┌──

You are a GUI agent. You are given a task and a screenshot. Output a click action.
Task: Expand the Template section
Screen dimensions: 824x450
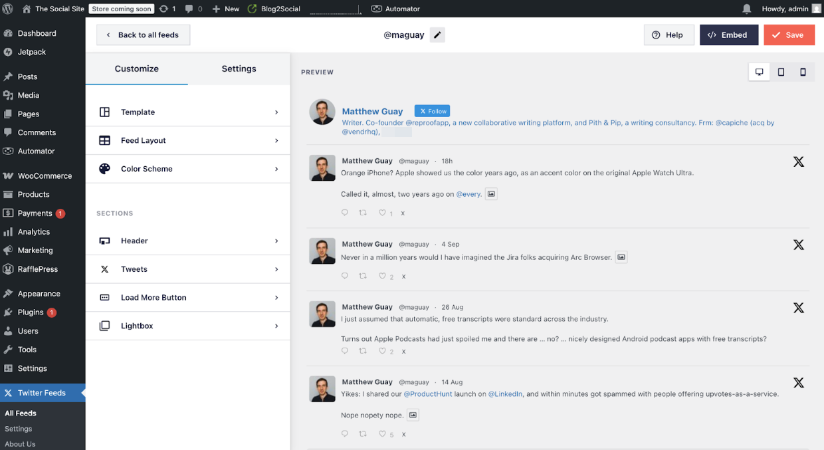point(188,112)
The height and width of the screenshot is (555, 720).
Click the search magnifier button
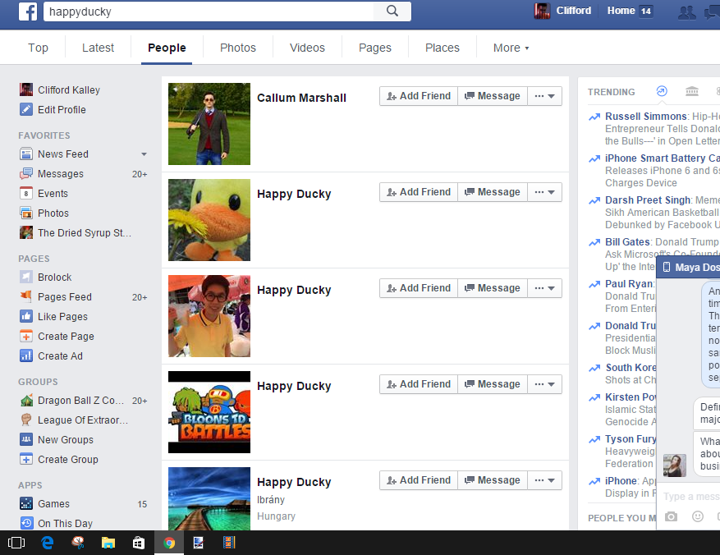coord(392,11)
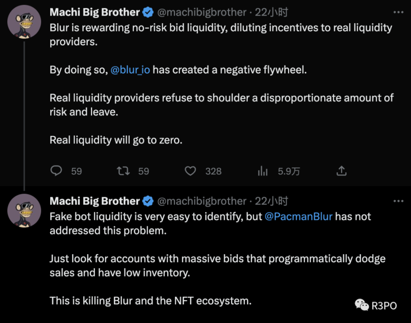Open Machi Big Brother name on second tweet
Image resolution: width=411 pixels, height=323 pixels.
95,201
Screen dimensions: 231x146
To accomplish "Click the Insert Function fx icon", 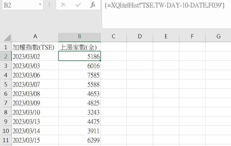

└──
┌──

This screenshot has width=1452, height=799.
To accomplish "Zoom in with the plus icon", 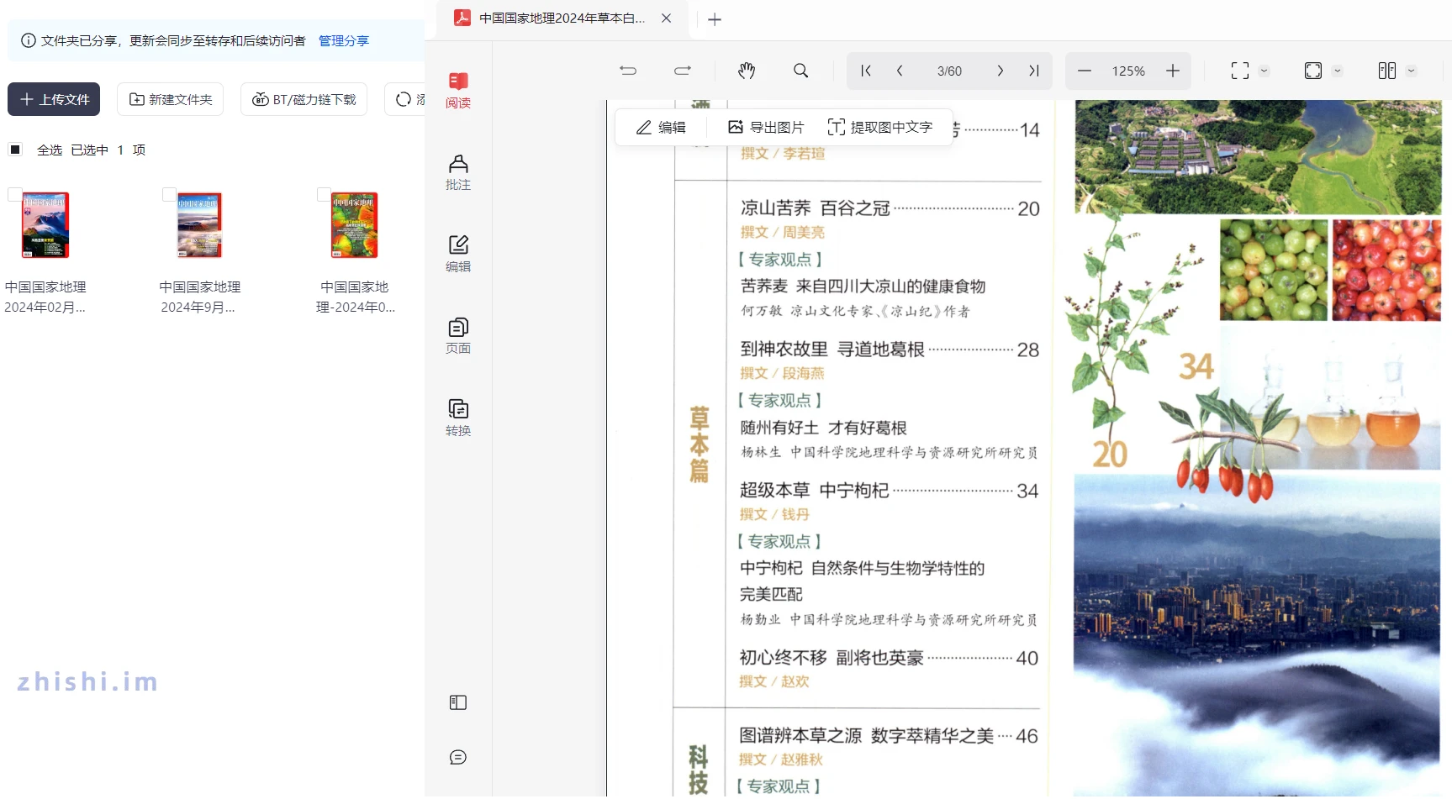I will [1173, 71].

└──

From the entries, report every line in which the string "screenshot" occurs.

* TASK OUTPUT
You are a GUI agent. You are given a task and a screenshot. Output a click action.
The height and width of the screenshot is (555, 720).
This screenshot has width=1452, height=799.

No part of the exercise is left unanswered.